Security Monitoring Policy
Owner: Anchor MSP Operations Lead Last reviewed: 2026-04-04
Purpose
Define how Anchor monitors managed systems for security threats.
Scope
All hosts and public-facing endpoints under Anchor managed production.
Policy
- Wazuh runs on all managed hosts. It provides:
- Host-level intrusion detection (rootkit checks, anomaly detection).
- File integrity monitoring (FIM) on critical system files and application configs.
- Log-based threat detection from system and application logs.
- CrowdSec protects all public-facing endpoints. It provides:
- Crowd-sourced threat intelligence — known malicious IPs are blocked automatically.
- Automated IP blocking at the edge via bouncers.
- Behavioral detection for brute force, scanning, and other attack patterns.

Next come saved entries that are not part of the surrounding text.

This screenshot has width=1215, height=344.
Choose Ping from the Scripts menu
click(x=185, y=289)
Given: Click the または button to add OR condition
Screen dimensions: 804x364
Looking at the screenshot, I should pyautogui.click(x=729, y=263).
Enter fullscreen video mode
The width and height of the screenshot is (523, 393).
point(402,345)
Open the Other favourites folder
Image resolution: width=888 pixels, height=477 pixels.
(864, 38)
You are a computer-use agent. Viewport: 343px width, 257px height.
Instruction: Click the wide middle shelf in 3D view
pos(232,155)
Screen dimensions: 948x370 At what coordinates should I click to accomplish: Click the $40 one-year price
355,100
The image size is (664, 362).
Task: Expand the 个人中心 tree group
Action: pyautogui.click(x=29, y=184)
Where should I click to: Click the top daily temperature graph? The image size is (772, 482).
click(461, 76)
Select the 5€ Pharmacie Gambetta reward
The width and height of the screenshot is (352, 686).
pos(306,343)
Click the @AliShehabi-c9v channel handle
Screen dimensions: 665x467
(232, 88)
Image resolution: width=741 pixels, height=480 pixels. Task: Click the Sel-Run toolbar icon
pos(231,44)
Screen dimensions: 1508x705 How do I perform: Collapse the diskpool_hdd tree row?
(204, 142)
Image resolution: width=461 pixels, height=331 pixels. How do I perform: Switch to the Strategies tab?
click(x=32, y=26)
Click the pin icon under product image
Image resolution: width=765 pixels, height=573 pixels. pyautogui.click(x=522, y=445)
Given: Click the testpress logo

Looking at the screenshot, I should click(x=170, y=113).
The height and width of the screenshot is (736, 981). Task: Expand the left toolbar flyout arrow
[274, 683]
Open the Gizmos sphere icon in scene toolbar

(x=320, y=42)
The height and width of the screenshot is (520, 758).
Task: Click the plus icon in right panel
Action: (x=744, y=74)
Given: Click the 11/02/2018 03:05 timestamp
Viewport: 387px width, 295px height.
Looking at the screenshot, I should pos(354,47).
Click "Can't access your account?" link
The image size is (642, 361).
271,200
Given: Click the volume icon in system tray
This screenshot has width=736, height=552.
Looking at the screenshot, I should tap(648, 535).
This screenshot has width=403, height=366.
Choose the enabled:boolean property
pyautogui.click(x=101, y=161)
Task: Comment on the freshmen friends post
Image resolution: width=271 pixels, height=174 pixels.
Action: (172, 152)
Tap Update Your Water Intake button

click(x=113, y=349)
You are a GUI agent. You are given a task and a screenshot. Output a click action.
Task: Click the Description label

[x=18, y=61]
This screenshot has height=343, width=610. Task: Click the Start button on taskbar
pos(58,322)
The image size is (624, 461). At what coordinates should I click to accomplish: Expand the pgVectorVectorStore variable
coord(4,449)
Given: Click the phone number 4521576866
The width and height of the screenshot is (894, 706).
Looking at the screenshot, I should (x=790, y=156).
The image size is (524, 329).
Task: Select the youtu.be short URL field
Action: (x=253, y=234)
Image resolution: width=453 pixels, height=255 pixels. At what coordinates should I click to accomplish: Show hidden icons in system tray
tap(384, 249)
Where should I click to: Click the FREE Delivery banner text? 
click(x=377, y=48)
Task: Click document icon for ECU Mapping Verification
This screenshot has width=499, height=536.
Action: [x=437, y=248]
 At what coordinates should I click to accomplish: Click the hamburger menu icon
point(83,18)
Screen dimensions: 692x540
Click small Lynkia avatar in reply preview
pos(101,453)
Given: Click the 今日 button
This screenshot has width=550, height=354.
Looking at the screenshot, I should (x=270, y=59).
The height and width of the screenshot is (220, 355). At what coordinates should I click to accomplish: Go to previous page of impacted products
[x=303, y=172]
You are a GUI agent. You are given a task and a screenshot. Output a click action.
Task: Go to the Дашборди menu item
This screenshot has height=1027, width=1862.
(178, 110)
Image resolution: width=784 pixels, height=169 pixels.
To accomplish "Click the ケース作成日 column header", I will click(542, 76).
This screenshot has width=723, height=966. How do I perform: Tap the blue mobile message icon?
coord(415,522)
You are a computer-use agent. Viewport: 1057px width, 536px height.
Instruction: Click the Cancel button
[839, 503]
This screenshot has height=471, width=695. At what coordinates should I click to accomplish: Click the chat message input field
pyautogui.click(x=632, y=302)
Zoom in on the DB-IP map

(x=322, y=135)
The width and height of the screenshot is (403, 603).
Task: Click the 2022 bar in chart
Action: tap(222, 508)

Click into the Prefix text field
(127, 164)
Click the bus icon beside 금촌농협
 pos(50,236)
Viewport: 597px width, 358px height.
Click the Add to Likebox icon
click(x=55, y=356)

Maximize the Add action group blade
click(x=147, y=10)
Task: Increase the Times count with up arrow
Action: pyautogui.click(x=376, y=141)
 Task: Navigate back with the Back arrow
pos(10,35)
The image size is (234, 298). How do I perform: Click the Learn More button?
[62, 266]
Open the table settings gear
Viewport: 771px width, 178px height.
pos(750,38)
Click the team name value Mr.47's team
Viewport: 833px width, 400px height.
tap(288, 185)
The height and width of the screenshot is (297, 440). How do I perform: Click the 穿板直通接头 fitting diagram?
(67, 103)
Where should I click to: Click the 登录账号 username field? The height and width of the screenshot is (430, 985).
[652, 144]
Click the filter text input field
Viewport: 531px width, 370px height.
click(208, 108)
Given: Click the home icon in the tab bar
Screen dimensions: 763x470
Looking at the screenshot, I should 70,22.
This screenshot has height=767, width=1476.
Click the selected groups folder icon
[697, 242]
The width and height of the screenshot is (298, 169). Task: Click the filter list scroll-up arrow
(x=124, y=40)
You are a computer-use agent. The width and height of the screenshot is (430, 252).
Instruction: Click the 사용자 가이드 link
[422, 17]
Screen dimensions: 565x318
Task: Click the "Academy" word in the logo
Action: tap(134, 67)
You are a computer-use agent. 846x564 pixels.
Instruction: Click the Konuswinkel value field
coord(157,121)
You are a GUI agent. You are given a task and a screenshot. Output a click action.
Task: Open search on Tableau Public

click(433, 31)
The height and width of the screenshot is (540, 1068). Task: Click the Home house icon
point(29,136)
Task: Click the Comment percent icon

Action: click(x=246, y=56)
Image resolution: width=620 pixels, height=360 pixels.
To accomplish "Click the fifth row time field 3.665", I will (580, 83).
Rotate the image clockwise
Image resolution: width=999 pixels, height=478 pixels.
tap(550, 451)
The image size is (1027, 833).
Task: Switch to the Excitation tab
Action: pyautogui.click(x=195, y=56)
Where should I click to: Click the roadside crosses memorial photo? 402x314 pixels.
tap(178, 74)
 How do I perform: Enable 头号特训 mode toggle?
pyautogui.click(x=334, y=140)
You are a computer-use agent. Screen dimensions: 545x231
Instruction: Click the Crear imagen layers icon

- Security alerts from both Wazuh and CrowdSec route through Alertmanager into the standard alert pipeline:
- Critical security events (active intrusion, confirmed compromise) →
#alerts-critical+ SMS. - High security events (suspicious activity, repeated blocked attempts) →
#alerts-high. - Medium/low events (informational, trend changes) →
#alerts-mediumor#alerts-low.
- Critical security events (active intrusion, confirmed compromise) →
- A weekly security review is conducted using the Grafana security dashboard. The review covers:
- Wazuh alerts and FIM changes from the past week.
- CrowdSec block statistics and new threat patterns.
- Any anomalies in Vault audit logs.
- CrowdSec ban lists and Wazuh detection rules are updated on Anchor's schedule. Updates are tested before deployment.
- Security incidents escalate per the incident response process.
Exceptions
None. Every managed host runs Wazuh. Every public endpoint is protected by CrowdSec.